Les citations du jour reviennent à Hubert Védrine, ex-ministre français socialiste des Affaires étrangères, dans une entrevue lumineuse accordée à Christian Rioux du Devoir et publiée ce samedi.

Sur les marchés:

l’Europe n’a pas décidé jusqu’où elle était solidaire ni comment dompter les marchés. Je dis «dompter» et non pas «rassurer», car ces marchés ne sont pas un rassemblement de vieilles personnes inquiètes, mais un marécage de crocodiles qu’il faut dompter.

Sur les élites et les peuples européens:

il y a plein d’eurosceptiques qui pourraient se rallier à l’Europe si on leur démontrait que celle-ci n’est pas une machine à éradiquer les identités. Ils voudraient que l’Europe soit un facteur d’équilibre face à la Chine, par exemple.

Si l’Europe est fondée sur le fait que c’est abominable d’être français ou espagnols et qu’il faut se fondre dans un grand magma européen, les peuples n’en voudront jamais. Ils ne sont pas xénophobes, mais ils n’en veulent pas. Vous comprenez ça très bien, vous, les Québécois!
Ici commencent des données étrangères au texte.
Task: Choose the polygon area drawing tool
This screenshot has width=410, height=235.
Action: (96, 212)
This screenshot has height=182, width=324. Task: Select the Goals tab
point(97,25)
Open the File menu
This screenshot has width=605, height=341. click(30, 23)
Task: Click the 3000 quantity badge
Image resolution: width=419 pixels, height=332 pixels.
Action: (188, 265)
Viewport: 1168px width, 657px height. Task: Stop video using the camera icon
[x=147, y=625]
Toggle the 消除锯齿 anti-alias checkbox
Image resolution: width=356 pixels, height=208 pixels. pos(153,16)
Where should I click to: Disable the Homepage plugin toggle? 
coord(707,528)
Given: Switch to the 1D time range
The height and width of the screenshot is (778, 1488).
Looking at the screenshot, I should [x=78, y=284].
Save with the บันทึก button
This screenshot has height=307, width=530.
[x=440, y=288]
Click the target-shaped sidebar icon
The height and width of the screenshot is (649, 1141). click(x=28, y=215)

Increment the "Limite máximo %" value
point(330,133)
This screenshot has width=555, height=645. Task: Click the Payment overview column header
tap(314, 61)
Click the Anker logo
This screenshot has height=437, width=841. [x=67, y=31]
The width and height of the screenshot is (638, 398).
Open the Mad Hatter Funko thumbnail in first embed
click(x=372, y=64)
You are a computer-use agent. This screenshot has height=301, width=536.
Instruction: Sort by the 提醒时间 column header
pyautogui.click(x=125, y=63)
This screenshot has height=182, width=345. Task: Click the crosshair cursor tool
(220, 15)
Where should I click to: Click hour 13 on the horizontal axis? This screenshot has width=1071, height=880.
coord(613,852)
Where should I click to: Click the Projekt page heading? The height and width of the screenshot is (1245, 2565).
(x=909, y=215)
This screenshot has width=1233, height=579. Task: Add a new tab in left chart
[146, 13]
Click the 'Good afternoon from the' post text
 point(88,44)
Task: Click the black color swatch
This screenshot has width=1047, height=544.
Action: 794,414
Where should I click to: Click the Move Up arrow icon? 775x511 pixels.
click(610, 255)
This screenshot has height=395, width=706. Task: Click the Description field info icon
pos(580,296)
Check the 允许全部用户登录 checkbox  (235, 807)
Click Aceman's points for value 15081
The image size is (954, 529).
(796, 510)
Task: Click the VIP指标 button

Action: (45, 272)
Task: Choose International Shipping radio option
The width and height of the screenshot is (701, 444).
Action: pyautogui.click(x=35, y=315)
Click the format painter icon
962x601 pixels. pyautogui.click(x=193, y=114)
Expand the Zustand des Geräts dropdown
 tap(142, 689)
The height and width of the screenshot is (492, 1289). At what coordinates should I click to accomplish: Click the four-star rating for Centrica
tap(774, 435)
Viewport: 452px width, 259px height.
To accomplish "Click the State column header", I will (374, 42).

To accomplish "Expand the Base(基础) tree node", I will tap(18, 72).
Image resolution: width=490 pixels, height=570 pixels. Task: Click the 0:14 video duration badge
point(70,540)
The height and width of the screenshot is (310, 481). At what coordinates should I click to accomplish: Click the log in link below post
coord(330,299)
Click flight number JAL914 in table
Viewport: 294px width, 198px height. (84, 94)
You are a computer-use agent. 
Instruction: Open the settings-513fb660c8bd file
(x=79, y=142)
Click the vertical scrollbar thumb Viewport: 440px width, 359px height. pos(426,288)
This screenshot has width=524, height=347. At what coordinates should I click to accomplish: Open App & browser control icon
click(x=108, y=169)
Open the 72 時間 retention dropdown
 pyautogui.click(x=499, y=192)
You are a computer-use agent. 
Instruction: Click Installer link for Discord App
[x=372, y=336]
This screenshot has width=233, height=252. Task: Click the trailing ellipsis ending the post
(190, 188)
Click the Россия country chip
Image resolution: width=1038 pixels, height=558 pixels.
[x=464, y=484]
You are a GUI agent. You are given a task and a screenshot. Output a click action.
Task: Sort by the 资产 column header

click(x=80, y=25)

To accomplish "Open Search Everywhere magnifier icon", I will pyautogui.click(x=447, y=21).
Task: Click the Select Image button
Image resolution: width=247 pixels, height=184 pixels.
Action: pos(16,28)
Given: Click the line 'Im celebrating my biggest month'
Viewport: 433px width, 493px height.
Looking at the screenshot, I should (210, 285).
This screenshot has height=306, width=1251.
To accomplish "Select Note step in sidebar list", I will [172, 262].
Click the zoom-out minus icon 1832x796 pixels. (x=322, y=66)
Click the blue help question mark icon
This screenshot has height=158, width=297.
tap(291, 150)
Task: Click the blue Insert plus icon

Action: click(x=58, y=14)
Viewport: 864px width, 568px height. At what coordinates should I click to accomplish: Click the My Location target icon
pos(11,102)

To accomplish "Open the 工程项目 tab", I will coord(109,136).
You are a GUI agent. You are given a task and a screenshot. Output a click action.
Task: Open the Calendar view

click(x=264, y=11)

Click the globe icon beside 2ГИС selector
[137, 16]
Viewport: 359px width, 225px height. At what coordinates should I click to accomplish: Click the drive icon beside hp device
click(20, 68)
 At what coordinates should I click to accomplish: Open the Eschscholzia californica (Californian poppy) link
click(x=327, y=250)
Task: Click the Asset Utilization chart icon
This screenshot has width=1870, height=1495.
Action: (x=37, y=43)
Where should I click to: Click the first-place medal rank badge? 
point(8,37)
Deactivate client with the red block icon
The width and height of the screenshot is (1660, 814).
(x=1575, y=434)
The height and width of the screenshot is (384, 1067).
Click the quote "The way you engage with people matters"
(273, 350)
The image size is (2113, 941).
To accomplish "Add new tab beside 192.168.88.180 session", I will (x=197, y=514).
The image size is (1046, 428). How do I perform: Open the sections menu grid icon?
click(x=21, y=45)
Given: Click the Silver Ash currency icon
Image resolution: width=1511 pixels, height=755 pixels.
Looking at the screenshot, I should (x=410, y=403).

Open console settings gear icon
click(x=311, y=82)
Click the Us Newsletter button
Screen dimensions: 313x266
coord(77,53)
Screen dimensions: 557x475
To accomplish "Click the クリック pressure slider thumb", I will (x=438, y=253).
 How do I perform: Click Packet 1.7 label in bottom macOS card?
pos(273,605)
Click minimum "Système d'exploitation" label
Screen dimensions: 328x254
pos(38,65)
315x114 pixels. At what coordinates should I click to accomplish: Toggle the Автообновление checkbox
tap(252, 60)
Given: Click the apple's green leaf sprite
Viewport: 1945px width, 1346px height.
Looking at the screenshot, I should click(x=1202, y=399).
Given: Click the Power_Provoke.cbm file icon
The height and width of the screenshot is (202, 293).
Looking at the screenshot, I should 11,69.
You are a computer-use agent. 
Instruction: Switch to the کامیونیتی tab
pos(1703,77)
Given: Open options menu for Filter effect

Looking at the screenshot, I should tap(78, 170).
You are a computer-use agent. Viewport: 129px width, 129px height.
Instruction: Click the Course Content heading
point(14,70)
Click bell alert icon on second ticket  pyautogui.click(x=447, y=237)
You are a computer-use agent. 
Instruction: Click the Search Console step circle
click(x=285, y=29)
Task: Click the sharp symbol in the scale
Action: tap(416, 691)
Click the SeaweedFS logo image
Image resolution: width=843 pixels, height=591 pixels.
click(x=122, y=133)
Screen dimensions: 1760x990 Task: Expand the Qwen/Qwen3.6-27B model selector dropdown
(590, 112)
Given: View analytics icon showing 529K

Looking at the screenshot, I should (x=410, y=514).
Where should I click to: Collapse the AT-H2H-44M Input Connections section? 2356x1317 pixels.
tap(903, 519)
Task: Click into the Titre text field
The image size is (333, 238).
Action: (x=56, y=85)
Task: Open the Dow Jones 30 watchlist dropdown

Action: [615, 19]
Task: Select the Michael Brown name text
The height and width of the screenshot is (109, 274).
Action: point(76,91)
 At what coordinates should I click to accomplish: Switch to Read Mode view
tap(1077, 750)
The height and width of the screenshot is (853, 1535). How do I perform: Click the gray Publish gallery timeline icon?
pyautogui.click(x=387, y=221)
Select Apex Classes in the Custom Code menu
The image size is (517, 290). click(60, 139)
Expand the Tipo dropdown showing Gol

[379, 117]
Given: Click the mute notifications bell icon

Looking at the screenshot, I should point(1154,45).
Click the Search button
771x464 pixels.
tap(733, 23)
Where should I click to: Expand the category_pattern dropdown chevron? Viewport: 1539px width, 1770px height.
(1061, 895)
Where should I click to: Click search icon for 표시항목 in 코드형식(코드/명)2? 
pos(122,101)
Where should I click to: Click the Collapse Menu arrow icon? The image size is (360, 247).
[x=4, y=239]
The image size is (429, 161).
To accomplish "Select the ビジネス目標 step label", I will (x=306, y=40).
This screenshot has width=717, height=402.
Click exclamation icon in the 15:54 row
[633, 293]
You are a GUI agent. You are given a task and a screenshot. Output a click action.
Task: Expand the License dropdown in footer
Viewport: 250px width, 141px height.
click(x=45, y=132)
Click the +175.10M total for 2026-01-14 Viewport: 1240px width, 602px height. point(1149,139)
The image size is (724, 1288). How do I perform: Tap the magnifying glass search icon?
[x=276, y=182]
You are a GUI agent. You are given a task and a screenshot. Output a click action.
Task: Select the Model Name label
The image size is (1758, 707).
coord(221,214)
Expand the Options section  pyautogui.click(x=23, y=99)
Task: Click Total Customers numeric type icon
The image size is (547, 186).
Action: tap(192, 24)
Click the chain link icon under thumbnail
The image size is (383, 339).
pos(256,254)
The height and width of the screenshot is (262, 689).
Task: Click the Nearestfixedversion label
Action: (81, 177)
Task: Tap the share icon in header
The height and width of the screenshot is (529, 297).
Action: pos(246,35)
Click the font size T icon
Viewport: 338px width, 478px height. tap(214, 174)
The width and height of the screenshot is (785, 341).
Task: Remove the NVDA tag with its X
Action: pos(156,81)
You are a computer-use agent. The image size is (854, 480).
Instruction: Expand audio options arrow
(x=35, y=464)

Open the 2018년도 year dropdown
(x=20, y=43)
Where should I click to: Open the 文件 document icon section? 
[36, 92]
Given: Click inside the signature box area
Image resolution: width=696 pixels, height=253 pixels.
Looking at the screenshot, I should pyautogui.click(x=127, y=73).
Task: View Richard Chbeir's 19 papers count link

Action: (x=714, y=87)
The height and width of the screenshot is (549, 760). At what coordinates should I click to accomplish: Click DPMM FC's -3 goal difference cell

[…] Il y a ceux qui veulent un système de décision supranational supplantant les États nations. Mais les peuples sont contre. Cela met les élites dans une fureur affreuse. Et elles insultent les peuples en disant qu’ils sont archaïques, nationalistes, lepénistes, souverainistes. Et les peuples les envoient promener. Il existe un fossé qui se creuse entre les élites et les populations. Et les élites n’ont encore qu’une seule idée, c’est de donner toujours plus de pouvoir au Parlement européen et à la commission. C’est comme un ressort.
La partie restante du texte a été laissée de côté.